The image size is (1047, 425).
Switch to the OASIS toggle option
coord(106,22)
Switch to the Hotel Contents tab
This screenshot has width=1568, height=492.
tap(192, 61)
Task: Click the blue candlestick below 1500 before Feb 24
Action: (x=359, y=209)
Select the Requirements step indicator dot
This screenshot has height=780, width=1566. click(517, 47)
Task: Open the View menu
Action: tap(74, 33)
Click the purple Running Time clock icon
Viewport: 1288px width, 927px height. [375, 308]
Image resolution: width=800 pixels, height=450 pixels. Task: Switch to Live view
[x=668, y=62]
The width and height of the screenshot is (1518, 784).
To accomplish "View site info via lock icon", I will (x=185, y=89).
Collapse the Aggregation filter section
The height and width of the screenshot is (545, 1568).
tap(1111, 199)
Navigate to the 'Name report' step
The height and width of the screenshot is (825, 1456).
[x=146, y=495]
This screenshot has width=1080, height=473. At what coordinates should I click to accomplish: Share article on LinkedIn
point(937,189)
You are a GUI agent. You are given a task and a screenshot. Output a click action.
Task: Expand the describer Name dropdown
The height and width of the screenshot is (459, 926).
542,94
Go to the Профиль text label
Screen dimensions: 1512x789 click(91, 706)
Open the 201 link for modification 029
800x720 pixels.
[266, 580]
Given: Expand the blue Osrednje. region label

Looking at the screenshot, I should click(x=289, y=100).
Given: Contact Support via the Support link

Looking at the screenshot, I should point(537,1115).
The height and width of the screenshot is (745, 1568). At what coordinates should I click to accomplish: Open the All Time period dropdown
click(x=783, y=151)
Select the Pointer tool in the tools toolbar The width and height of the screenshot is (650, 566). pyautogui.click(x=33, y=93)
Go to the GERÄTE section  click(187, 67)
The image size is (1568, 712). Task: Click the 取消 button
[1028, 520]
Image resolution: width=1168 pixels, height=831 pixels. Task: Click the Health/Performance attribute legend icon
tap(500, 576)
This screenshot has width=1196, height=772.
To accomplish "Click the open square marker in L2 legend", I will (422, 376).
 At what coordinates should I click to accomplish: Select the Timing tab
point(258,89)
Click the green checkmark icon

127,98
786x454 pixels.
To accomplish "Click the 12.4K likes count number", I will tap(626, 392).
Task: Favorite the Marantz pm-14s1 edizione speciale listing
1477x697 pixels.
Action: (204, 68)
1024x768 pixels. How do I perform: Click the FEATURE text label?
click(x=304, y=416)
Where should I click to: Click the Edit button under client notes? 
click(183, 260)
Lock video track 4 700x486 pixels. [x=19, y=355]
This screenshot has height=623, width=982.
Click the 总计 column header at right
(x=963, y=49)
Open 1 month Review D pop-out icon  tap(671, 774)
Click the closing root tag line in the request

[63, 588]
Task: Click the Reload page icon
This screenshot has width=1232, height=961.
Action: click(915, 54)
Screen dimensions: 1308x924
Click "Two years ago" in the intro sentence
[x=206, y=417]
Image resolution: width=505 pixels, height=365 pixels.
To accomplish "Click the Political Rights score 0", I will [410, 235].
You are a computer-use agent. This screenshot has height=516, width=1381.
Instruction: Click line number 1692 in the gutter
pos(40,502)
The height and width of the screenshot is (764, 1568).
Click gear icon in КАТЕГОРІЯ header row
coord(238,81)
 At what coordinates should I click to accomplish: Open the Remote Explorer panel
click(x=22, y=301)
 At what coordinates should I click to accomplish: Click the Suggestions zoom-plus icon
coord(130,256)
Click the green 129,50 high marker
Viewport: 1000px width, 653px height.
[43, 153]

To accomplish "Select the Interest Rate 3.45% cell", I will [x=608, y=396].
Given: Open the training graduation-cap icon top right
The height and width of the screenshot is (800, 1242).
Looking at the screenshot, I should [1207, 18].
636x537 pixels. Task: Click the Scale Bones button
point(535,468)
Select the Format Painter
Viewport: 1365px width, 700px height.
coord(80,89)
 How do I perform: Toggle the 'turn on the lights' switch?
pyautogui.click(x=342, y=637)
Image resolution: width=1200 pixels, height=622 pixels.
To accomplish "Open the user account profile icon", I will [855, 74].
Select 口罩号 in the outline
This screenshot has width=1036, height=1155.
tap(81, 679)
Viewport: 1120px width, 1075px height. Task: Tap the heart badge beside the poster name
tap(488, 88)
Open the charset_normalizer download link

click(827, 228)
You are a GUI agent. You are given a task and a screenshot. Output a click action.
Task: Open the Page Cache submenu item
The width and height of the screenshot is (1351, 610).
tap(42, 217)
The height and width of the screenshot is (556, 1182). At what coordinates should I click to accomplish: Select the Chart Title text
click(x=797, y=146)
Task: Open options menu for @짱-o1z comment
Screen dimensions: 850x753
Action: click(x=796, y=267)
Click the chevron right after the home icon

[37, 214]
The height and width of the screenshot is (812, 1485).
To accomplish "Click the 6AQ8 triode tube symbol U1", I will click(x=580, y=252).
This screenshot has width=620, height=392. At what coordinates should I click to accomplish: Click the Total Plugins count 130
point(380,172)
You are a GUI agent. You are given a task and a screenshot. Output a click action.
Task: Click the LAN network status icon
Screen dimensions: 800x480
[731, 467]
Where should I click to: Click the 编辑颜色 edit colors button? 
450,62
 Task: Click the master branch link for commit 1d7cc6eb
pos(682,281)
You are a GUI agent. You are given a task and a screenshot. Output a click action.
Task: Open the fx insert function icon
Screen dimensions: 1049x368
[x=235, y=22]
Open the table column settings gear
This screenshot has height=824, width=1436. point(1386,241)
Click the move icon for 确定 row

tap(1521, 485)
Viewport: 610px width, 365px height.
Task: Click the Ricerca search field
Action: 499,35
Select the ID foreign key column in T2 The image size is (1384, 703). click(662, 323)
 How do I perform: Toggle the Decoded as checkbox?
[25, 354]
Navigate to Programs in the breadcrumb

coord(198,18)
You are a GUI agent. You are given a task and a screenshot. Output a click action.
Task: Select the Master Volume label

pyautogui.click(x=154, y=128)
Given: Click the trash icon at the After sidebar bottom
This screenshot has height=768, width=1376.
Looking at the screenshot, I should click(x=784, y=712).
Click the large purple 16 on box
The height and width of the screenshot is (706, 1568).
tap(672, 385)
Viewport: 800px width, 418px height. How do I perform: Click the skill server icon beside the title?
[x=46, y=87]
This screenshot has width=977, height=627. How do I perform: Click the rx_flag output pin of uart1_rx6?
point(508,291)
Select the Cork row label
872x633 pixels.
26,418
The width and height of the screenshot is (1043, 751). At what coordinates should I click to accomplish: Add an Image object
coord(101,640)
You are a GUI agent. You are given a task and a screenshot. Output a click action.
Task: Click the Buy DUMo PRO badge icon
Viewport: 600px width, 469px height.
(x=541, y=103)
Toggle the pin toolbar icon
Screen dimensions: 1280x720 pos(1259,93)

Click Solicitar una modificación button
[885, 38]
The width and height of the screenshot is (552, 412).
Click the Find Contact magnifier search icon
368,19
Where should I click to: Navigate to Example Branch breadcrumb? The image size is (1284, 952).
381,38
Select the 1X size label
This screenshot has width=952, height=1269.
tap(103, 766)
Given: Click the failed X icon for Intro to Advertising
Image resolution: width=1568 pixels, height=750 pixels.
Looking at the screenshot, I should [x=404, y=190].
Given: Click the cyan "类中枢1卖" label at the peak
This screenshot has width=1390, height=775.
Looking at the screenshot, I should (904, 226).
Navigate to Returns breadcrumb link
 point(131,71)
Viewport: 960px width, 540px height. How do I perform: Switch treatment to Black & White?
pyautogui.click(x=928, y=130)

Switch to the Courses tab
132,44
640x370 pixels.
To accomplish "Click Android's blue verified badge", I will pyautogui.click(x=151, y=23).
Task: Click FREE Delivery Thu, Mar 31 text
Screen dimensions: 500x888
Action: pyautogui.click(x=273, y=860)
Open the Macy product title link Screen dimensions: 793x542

------------------------------------

• WHAT THE TASK ASKS
Reproduce all the records. Keep them exact, please.

• EXPECTED ANSWER
The image size is (1047, 425).
Switch to the OASIS toggle option
coord(106,22)
Switch to the Hotel Contents tab
This screenshot has width=1568, height=492.
tap(192, 61)
Task: Click the blue candlestick below 1500 before Feb 24
Action: (x=359, y=209)
Select the Requirements step indicator dot
This screenshot has height=780, width=1566. click(517, 47)
Task: Open the View menu
Action: tap(74, 33)
Click the purple Running Time clock icon
Viewport: 1288px width, 927px height. [375, 308]
Image resolution: width=800 pixels, height=450 pixels. Task: Switch to Live view
[x=668, y=62]
The width and height of the screenshot is (1518, 784).
To accomplish "View site info via lock icon", I will (x=185, y=89).
Collapse the Aggregation filter section
The height and width of the screenshot is (545, 1568).
tap(1111, 199)
Navigate to the 'Name report' step
The height and width of the screenshot is (825, 1456).
[x=146, y=495]
This screenshot has width=1080, height=473. At what coordinates should I click to accomplish: Share article on LinkedIn
point(937,189)
You are a GUI agent. You are given a task and a screenshot. Output a click action.
Task: Expand the describer Name dropdown
The height and width of the screenshot is (459, 926).
542,94
Go to the Профиль text label
Screen dimensions: 1512x789 click(91, 706)
Open the 201 link for modification 029
800x720 pixels.
[266, 580]
Given: Expand the blue Osrednje. region label

Looking at the screenshot, I should click(x=289, y=100).
Given: Contact Support via the Support link

Looking at the screenshot, I should point(537,1115).
The height and width of the screenshot is (745, 1568). At what coordinates should I click to accomplish: Open the All Time period dropdown
click(x=783, y=151)
Select the Pointer tool in the tools toolbar The width and height of the screenshot is (650, 566). pyautogui.click(x=33, y=93)
Go to the GERÄTE section  click(187, 67)
The image size is (1568, 712). Task: Click the 取消 button
[1028, 520]
Image resolution: width=1168 pixels, height=831 pixels. Task: Click the Health/Performance attribute legend icon
tap(500, 576)
This screenshot has width=1196, height=772.
To accomplish "Click the open square marker in L2 legend", I will (422, 376).
 At what coordinates should I click to accomplish: Select the Timing tab
point(258,89)
Click the green checkmark icon

127,98
786x454 pixels.
To accomplish "Click the 12.4K likes count number", I will tap(626, 392).
Task: Favorite the Marantz pm-14s1 edizione speciale listing
1477x697 pixels.
Action: (204, 68)
1024x768 pixels. How do I perform: Click the FEATURE text label?
click(x=304, y=416)
Where should I click to: Click the Edit button under client notes? 
click(183, 260)
Lock video track 4 700x486 pixels. [x=19, y=355]
This screenshot has height=623, width=982.
Click the 总计 column header at right
(x=963, y=49)
Open 1 month Review D pop-out icon  tap(671, 774)
Click the closing root tag line in the request

[63, 588]
Task: Click the Reload page icon
This screenshot has width=1232, height=961.
Action: click(915, 54)
Screen dimensions: 1308x924
Click "Two years ago" in the intro sentence
[x=206, y=417]
Image resolution: width=505 pixels, height=365 pixels.
To accomplish "Click the Political Rights score 0", I will [410, 235].
You are a computer-use agent. This screenshot has height=516, width=1381.
Instruction: Click line number 1692 in the gutter
pos(40,502)
The height and width of the screenshot is (764, 1568).
Click gear icon in КАТЕГОРІЯ header row
coord(238,81)
 At what coordinates should I click to accomplish: Open the Remote Explorer panel
click(x=22, y=301)
 At what coordinates should I click to accomplish: Click the Suggestions zoom-plus icon
coord(130,256)
Click the green 129,50 high marker
Viewport: 1000px width, 653px height.
[43, 153]

To accomplish "Select the Interest Rate 3.45% cell", I will [x=608, y=396].
Given: Open the training graduation-cap icon top right
The height and width of the screenshot is (800, 1242).
Looking at the screenshot, I should [1207, 18].
636x537 pixels. Task: Click the Scale Bones button
point(535,468)
Select the Format Painter
Viewport: 1365px width, 700px height.
coord(80,89)
 How do I perform: Toggle the 'turn on the lights' switch?
pyautogui.click(x=342, y=637)
Image resolution: width=1200 pixels, height=622 pixels.
To accomplish "Open the user account profile icon", I will [855, 74].
Select 口罩号 in the outline
This screenshot has width=1036, height=1155.
tap(81, 679)
Viewport: 1120px width, 1075px height. Task: Tap the heart badge beside the poster name
tap(488, 88)
Open the charset_normalizer download link

click(827, 228)
You are a GUI agent. You are given a task and a screenshot. Output a click action.
Task: Open the Page Cache submenu item
The width and height of the screenshot is (1351, 610).
tap(42, 217)
The height and width of the screenshot is (556, 1182). At what coordinates should I click to accomplish: Select the Chart Title text
click(x=797, y=146)
Task: Open options menu for @짱-o1z comment
Screen dimensions: 850x753
Action: click(x=796, y=267)
Click the chevron right after the home icon

[37, 214]
The height and width of the screenshot is (812, 1485).
To accomplish "Click the 6AQ8 triode tube symbol U1", I will click(x=580, y=252).
This screenshot has width=620, height=392. At what coordinates should I click to accomplish: Click the Total Plugins count 130
point(380,172)
You are a GUI agent. You are given a task and a screenshot. Output a click action.
Task: Click the LAN network status icon
Screen dimensions: 800x480
[731, 467]
Where should I click to: Click the 编辑颜色 edit colors button? 
450,62
 Task: Click the master branch link for commit 1d7cc6eb
pos(682,281)
You are a GUI agent. You are given a task and a screenshot. Output a click action.
Task: Open the fx insert function icon
Screen dimensions: 1049x368
[x=235, y=22]
Open the table column settings gear
This screenshot has height=824, width=1436. point(1386,241)
Click the move icon for 确定 row

tap(1521, 485)
Viewport: 610px width, 365px height.
Task: Click the Ricerca search field
Action: 499,35
Select the ID foreign key column in T2 The image size is (1384, 703). click(662, 323)
 How do I perform: Toggle the Decoded as checkbox?
[25, 354]
Navigate to Programs in the breadcrumb

coord(198,18)
You are a GUI agent. You are given a task and a screenshot. Output a click action.
Task: Select the Master Volume label

pyautogui.click(x=154, y=128)
Given: Click the trash icon at the After sidebar bottom
This screenshot has height=768, width=1376.
Looking at the screenshot, I should click(x=784, y=712).
Click the large purple 16 on box
The height and width of the screenshot is (706, 1568).
tap(672, 385)
Viewport: 800px width, 418px height. How do I perform: Click the skill server icon beside the title?
[x=46, y=87]
This screenshot has width=977, height=627. How do I perform: Click the rx_flag output pin of uart1_rx6?
point(508,291)
Select the Cork row label
872x633 pixels.
26,418
The width and height of the screenshot is (1043, 751). At what coordinates should I click to accomplish: Add an Image object
coord(101,640)
You are a GUI agent. You are given a task and a screenshot. Output a click action.
Task: Click the Buy DUMo PRO badge icon
Viewport: 600px width, 469px height.
(x=541, y=103)
Toggle the pin toolbar icon
Screen dimensions: 1280x720 pos(1259,93)

Click Solicitar una modificación button
[885, 38]
The width and height of the screenshot is (552, 412).
Click the Find Contact magnifier search icon
368,19
Where should I click to: Navigate to Example Branch breadcrumb? The image size is (1284, 952).
381,38
Select the 1X size label
This screenshot has width=952, height=1269.
tap(103, 766)
Given: Click the failed X icon for Intro to Advertising
Image resolution: width=1568 pixels, height=750 pixels.
Looking at the screenshot, I should [x=404, y=190].
Given: Click the cyan "类中枢1卖" label at the peak
This screenshot has width=1390, height=775.
Looking at the screenshot, I should (904, 226).
Navigate to Returns breadcrumb link
 point(131,71)
Viewport: 960px width, 540px height. How do I perform: Switch treatment to Black & White?
pyautogui.click(x=928, y=130)

Switch to the Courses tab
132,44
640x370 pixels.
To accomplish "Click Android's blue verified badge", I will pyautogui.click(x=151, y=23).
Task: Click FREE Delivery Thu, Mar 31 text
Screen dimensions: 500x888
Action: pyautogui.click(x=273, y=860)
Open the Macy product title link Screen dimensions: 793x542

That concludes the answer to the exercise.